コンビニの原点「便利さ」で差をつけたセブンイレブンの巧みな戦略

 

西武ホールディングスの取り組み

一方で西武ホールディングス(HD)も新しい試みをしています。そごう・西武などと組んで、2月8日から、ネット通販で注文した、西武池袋百貨店の商品を、西武鉄道の駅構内に設置してあるコインロッカーで、受け取ることができる、「駅配サービス」の提供を開始するとのことです。「BOPISTA(ボピスタ)」という名称のサービスとのことで、今現在で、ホームページはあるものの、「2月開始 お待ちください」と、カウントダウンが表示されています。

当初は、実験的に開始するとのことで、池袋駅、富士見台駅、所沢駅にて、2月8日から3月31日を予定しているとのことです。対象になるのは、西武百貨店の池袋本店で販売している、常温保存可能な焼き菓子などのスイーツ類と、化粧品、小物雑貨などのギフトの一部商品です。

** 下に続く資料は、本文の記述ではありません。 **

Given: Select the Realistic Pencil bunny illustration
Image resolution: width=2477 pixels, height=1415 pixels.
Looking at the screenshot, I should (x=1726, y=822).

24時間注文可能のインターネットで注文をして、最短3時間後から受け取りができるそうです。いずれも土日祝日以外でのサービスになり、商品代金に応じて利用料として、100~500円が課金される予定ということですが、通勤するビジネスパーソンにとって、便利なサービスですよね。

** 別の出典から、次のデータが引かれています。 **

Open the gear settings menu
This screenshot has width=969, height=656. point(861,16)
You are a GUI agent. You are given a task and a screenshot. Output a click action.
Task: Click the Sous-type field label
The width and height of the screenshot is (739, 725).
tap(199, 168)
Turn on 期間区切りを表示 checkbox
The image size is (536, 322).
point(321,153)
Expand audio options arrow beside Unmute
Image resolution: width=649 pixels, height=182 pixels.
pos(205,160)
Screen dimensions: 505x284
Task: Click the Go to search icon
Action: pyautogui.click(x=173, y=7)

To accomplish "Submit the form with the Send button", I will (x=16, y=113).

会社や学校の帰りに、化粧品を注文して、帰宅する時にコインロッカーで受け取って帰ることができます。昼過ぎくらいに注文すれば、帰るときには間に合うので、夕食後のおやつなども注文しておけば、帰りに受け取れますし、逆に家でギフト用に焼き菓子や、小物雑貨を注文しておけば、百貨店によることなく、最寄駅で受け取ってから、その贈り物を渡す場所に向かうこともできそうです。これから、バレンタインデーもありますし、本命チョコはともかく、友チョコや家族チョコ、職場の方々へのチョコなどにも便利そうです。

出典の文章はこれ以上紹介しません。